**Problem to work on**
Could you rewrite the entries that open with the line containing "Task: Click the green bar for 26 чт" and run through the end of the entries, replacing "Screen dimensions" with "Screen size" and leaving everything else unchanged? Give only that part.

--- Start of Dataset records ---

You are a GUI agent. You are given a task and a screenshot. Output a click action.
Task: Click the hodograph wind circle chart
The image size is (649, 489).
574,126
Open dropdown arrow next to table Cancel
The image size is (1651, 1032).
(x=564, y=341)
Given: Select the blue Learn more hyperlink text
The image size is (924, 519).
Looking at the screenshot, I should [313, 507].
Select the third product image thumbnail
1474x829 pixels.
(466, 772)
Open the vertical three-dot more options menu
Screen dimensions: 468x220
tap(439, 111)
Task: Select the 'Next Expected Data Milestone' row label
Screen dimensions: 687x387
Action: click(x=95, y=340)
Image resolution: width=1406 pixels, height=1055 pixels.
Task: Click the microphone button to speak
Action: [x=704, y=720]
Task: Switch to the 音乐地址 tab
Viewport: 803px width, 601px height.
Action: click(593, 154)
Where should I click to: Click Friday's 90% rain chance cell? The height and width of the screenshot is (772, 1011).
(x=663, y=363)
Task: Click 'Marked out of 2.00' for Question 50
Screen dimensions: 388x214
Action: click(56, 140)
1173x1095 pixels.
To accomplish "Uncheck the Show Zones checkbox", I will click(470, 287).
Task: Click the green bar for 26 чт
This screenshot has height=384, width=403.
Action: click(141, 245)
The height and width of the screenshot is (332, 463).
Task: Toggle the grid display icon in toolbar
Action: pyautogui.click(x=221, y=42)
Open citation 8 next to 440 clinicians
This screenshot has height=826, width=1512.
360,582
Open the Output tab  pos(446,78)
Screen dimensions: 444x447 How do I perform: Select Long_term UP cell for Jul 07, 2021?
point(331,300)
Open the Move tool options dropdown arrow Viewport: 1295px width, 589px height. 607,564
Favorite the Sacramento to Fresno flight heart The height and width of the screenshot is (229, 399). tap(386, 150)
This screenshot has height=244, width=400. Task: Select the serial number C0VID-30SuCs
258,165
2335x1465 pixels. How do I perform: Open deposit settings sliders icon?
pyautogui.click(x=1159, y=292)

--- End of Dataset records ---

**Worked solution**
Task: Click the green bar for 26 чт
This screenshot has height=384, width=403.
Action: click(141, 245)
The height and width of the screenshot is (332, 463).
Task: Toggle the grid display icon in toolbar
Action: pyautogui.click(x=221, y=42)
Open citation 8 next to 440 clinicians
This screenshot has height=826, width=1512.
360,582
Open the Output tab  pos(446,78)
Screen size: 444x447 How do I perform: Select Long_term UP cell for Jul 07, 2021?
point(331,300)
Open the Move tool options dropdown arrow Viewport: 1295px width, 589px height. 607,564
Favorite the Sacramento to Fresno flight heart The height and width of the screenshot is (229, 399). tap(386, 150)
This screenshot has height=244, width=400. Task: Select the serial number C0VID-30SuCs
258,165
2335x1465 pixels. How do I perform: Open deposit settings sliders icon?
pyautogui.click(x=1159, y=292)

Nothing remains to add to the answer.